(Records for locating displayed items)

════════════════════

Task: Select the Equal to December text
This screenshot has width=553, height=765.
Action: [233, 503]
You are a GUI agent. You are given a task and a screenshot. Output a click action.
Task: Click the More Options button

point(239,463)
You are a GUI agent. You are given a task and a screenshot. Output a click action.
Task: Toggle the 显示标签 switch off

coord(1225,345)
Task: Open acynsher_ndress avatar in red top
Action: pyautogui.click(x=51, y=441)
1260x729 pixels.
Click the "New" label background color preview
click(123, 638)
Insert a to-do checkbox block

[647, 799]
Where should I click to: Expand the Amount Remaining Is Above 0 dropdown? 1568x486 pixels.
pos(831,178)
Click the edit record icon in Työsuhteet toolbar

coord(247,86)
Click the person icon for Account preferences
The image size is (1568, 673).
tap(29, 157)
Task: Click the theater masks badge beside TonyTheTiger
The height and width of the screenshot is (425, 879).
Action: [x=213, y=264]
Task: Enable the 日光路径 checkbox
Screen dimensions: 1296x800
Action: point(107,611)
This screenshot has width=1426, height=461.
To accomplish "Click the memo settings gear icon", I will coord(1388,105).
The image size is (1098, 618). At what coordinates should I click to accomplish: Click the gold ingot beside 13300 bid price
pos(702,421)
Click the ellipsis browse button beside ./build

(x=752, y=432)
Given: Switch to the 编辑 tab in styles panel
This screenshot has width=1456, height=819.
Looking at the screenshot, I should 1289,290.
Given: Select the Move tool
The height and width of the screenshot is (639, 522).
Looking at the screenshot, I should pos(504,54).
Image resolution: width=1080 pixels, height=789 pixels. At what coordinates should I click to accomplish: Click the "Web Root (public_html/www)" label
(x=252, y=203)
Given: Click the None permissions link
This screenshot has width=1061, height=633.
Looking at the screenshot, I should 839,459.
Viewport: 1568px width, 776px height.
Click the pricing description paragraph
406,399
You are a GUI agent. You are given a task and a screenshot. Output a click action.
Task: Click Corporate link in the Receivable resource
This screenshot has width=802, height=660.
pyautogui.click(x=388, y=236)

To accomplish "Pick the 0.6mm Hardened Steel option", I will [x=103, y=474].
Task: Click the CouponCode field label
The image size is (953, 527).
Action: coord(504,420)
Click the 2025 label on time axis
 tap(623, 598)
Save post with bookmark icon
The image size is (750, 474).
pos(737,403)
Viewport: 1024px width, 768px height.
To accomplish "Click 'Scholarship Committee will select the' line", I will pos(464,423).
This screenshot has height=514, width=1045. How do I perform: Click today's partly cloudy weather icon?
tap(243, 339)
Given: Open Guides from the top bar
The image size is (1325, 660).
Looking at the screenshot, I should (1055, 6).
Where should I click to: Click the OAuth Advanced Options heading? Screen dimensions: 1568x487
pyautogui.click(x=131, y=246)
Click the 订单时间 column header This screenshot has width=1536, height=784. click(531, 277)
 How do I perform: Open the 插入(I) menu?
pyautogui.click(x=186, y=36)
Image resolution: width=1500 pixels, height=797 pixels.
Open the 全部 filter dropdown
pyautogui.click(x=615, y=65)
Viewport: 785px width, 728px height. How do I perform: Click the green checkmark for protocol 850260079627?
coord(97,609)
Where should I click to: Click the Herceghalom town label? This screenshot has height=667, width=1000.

════════════════════

[Directions]
Please copy out the lines between the one holding "Given: Select the Move tool" and the one holding "pos(737,403)", inclusive, swapping "CouponCode" for "PromoCode" and leaving everything else unchanged.

[Task response]
Given: Select the Move tool
The height and width of the screenshot is (639, 522).
Looking at the screenshot, I should pos(504,54).
Image resolution: width=1080 pixels, height=789 pixels. At what coordinates should I click to accomplish: Click the "Web Root (public_html/www)" label
(x=252, y=203)
Given: Click the None permissions link
This screenshot has width=1061, height=633.
Looking at the screenshot, I should 839,459.
Viewport: 1568px width, 776px height.
Click the pricing description paragraph
406,399
You are a GUI agent. You are given a task and a screenshot. Output a click action.
Task: Click Corporate link in the Receivable resource
This screenshot has width=802, height=660.
pyautogui.click(x=388, y=236)

To accomplish "Pick the 0.6mm Hardened Steel option", I will [x=103, y=474].
Task: Click the PromoCode field label
The image size is (953, 527).
Action: coord(504,420)
Click the 2025 label on time axis
 tap(623, 598)
Save post with bookmark icon
The image size is (750, 474).
pos(737,403)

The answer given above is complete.